Charles County’s Proposed Budget Keeps Tax Rates Flat, Expands Core Services

Charles County’s proposed fiscal 2027 budget keeps local property and income tax rates unchanged for the 13th consecutive year, but the proposal still reflects the growing fiscal pressure counties continue to face from rising costs, expanding service demands, and additional State obligations.

The proposed General Fund budget totals roughly $641.8 million, a 7.9% increase over fiscal 2026.




The proposed budget reflects several significant cost drivers, including employee compensation, school funding obligations, public safety staffing, infrastructure demands, and State cost shifts. Fiscal 2027 includes roughly $6.1 million in additional State-driven costs, including pensions, private pre-K, and SDAT expenses.

Education remains the County’s single largest operating expense.
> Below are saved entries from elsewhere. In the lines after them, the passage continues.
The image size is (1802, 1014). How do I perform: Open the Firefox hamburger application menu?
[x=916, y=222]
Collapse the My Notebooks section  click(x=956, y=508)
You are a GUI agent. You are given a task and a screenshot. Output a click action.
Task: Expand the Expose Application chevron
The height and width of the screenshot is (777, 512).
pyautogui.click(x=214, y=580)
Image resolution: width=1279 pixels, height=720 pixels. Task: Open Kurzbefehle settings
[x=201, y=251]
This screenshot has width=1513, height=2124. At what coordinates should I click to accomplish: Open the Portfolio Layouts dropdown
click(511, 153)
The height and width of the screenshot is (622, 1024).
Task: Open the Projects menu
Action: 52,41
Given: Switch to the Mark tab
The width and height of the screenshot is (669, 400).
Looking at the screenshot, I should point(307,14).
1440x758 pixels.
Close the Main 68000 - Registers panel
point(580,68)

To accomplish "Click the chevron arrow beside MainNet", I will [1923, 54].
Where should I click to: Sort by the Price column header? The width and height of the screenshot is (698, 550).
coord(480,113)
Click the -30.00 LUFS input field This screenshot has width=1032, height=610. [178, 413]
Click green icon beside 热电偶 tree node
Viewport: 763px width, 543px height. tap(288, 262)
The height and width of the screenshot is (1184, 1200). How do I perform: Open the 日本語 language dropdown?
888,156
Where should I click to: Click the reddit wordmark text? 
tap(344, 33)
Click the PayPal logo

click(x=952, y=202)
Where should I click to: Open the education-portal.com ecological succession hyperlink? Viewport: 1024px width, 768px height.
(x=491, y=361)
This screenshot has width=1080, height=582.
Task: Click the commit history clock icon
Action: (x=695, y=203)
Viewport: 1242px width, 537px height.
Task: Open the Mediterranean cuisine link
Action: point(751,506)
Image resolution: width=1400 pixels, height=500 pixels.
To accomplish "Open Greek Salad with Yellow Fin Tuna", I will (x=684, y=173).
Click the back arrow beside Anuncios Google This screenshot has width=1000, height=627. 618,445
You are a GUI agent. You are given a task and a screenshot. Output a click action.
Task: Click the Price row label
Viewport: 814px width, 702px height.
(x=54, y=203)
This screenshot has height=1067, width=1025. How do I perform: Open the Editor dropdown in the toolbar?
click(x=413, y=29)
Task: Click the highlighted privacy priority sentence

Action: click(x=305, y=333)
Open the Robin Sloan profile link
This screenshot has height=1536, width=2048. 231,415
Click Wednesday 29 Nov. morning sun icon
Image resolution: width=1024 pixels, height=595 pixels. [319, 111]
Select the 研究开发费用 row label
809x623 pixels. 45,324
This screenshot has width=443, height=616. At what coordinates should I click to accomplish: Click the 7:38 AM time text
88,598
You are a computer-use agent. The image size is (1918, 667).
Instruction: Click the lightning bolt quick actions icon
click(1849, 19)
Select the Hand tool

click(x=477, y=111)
The proposed budget includes a $12.1 million increase for Charles County Public Schools and exceeds the State’s maintenance of effort requirement by roughly $14.7 million. Funding supports negotiated salary increases, healthcare costs, instructional supplies, special education services, and school bus replacements.

Public safety spending also continues to grow across the budget.

The proposal funds several new Sheriff’s Office positions, equipment replacement, technology upgrades, collective bargaining costs, a drone first-responder program, and other technologies. Emergency services funding includes six new EMT positions, a new ambulance, and continued support for the County’s Mobile Integrated Health Program.

The budget also includes several operational and technology upgrades across government, including software modernization efforts and expanded operational technology support.

At the same time, several enterprise funds would see fee increases under the proposal, including water and sewer rates, landfill tipping fees, environmental service fees, and watershed protection fees. The presentation tied those increases to infrastructure needs, regulatory compliance costs, staffing pressures, and equipment replacement.

The proposed Capital Improvement Program continues funding for school expansions, transportation projects, stormwater infrastructure, public safety facilities, and the Sports & Wellness Center.

Public feedback during the budget process focused heavily on traffic congestion, overcrowding, emergency response capacity, infrastructure strain, development pressures, and government spending. Residents also strongly opposed local tax increases while continuing to prioritize education, public safety, and core services.

The Charles County Commissioners will hold final budget deliberations and are scheduled to adopt the fiscal 2027 budget this week.